* WHAT IS REQUIRED: Exact copies of the line with "[YouTube] (10, 15)" and of all lines after it through the end of the entries are required, and no other lines.

* INFORMATION:
:::

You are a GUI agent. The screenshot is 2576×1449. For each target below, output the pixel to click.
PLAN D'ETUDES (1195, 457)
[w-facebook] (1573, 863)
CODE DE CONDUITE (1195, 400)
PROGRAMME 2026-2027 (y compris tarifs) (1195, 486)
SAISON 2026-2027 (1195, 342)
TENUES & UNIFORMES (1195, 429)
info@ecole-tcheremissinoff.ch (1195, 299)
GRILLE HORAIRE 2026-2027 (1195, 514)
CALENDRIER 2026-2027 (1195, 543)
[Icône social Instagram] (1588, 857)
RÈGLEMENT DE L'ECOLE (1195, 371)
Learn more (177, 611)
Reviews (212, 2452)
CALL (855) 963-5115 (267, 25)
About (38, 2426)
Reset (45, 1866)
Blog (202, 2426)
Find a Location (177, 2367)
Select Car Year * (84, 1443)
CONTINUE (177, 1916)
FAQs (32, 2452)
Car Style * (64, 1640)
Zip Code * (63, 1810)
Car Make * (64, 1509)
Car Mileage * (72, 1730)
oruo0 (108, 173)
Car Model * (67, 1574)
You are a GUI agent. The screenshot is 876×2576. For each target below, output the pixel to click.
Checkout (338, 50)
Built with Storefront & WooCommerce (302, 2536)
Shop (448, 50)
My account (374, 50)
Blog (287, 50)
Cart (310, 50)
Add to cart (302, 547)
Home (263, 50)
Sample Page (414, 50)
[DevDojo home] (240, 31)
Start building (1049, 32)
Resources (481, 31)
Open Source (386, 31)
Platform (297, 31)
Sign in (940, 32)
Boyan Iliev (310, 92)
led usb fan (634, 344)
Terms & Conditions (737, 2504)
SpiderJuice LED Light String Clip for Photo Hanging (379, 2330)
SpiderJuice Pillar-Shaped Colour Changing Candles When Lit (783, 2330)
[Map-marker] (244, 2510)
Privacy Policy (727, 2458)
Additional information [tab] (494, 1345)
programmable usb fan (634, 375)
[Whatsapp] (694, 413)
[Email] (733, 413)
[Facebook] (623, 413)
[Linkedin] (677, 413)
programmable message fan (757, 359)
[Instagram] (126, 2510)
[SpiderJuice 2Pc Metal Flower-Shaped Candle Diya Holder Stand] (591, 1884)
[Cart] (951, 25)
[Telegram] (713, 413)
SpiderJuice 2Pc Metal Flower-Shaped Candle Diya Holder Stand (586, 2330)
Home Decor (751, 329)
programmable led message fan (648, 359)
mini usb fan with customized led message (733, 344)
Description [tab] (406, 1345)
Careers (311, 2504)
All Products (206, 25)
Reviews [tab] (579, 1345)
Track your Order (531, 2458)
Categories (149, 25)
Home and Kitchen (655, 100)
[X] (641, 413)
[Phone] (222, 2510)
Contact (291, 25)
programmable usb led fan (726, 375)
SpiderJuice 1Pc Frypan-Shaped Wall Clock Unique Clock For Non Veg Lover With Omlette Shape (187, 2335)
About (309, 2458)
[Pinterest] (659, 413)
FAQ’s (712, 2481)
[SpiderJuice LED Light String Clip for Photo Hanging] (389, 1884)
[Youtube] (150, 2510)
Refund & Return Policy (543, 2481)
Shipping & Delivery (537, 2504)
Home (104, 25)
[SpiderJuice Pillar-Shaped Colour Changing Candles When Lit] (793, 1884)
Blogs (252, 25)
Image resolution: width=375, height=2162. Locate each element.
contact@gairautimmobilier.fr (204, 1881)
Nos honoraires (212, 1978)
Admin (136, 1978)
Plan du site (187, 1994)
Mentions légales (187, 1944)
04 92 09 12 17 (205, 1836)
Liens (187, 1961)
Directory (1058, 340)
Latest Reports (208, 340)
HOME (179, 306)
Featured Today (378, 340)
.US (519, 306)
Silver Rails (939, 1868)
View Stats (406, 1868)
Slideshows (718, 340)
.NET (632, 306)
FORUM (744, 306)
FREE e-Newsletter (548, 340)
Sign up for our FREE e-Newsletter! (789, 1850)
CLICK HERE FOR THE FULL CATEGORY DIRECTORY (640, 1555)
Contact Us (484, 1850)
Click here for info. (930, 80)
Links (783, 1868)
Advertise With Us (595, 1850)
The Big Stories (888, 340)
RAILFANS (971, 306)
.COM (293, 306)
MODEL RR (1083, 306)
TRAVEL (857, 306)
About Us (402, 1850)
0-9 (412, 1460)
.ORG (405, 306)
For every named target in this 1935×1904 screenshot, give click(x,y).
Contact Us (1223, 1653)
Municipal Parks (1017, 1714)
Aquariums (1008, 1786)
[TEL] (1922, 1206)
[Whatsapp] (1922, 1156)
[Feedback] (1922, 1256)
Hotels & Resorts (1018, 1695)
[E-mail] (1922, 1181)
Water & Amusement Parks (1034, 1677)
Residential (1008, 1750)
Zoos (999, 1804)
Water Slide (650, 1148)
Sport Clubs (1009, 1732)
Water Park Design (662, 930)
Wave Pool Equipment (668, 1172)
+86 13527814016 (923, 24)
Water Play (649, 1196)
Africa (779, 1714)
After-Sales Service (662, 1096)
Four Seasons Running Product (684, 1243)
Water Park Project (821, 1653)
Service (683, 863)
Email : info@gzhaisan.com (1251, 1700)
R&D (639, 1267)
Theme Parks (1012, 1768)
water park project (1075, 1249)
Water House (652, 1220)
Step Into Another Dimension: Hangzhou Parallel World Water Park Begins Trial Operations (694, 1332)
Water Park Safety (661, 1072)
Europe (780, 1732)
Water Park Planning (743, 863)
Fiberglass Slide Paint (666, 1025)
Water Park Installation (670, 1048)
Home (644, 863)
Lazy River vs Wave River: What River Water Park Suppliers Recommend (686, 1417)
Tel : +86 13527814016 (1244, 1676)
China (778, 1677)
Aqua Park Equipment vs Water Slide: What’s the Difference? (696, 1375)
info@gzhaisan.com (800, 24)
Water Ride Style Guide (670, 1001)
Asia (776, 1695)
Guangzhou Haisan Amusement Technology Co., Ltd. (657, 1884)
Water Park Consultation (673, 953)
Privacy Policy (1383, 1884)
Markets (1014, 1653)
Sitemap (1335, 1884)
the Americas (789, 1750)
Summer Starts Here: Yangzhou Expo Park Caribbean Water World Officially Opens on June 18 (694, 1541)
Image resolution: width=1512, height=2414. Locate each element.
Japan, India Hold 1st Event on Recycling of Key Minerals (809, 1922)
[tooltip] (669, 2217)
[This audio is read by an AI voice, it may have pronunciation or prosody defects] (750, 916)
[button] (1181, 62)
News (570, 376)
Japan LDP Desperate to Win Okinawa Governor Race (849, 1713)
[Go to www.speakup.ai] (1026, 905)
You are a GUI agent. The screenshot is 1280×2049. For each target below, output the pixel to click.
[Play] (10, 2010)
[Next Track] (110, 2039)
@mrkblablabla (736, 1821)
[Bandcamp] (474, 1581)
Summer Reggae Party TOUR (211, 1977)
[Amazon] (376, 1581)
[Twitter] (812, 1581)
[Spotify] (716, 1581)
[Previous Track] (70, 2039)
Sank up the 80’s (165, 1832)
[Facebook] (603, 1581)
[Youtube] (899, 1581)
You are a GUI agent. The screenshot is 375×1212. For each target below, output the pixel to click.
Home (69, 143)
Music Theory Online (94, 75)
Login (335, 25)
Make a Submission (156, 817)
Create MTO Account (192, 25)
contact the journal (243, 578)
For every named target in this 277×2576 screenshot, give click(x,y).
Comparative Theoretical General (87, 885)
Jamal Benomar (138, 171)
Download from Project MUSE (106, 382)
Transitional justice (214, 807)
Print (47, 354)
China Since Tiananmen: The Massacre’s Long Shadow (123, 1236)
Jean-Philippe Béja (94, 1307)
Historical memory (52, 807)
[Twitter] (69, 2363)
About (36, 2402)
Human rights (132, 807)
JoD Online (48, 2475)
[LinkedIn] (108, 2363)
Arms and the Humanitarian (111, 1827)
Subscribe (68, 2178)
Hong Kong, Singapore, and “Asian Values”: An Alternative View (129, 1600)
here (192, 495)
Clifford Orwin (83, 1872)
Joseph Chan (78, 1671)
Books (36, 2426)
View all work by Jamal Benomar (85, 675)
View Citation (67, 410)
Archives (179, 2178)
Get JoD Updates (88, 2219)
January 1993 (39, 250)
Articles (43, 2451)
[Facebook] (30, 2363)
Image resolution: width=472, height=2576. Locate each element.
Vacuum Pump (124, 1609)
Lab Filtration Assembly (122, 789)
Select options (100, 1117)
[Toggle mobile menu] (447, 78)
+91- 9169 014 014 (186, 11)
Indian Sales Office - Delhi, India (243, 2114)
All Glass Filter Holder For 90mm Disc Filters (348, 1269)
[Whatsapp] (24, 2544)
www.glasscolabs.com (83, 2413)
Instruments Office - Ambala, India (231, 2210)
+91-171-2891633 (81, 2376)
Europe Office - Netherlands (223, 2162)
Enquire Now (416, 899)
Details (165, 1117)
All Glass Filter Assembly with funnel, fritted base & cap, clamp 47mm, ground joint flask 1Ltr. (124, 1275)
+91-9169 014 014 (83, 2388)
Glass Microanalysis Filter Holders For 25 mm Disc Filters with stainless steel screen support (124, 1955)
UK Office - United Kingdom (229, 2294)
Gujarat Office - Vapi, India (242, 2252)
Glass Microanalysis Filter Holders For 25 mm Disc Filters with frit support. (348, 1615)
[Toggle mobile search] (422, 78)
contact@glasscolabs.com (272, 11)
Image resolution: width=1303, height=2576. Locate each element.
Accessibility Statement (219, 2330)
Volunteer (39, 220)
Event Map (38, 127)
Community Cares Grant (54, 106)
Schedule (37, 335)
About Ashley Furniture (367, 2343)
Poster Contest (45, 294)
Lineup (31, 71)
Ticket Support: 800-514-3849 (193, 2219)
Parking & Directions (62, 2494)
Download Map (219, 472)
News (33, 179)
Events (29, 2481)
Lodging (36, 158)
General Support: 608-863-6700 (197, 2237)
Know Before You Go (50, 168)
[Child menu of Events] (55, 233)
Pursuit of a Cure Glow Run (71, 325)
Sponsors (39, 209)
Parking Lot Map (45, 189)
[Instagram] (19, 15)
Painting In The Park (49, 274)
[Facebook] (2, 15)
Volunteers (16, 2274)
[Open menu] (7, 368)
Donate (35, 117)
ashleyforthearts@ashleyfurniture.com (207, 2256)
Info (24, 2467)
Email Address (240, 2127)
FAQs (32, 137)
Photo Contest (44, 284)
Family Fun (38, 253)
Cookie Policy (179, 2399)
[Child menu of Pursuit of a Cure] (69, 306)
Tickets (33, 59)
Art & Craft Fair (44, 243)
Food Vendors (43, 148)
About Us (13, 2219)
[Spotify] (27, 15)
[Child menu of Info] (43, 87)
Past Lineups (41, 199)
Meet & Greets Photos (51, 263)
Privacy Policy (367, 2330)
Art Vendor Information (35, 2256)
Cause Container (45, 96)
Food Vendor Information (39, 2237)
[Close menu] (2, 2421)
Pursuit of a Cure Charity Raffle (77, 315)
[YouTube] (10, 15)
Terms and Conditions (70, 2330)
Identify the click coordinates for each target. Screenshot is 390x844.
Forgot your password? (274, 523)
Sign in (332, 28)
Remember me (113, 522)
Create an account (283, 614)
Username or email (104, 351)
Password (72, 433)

:::

* ANSWER SECTION:
[YouTube] (10, 15)
Terms and Conditions (70, 2330)
Identify the click coordinates for each target. Screenshot is 390x844.
Forgot your password? (274, 523)
Sign in (332, 28)
Remember me (113, 522)
Create an account (283, 614)
Username or email (104, 351)
Password (72, 433)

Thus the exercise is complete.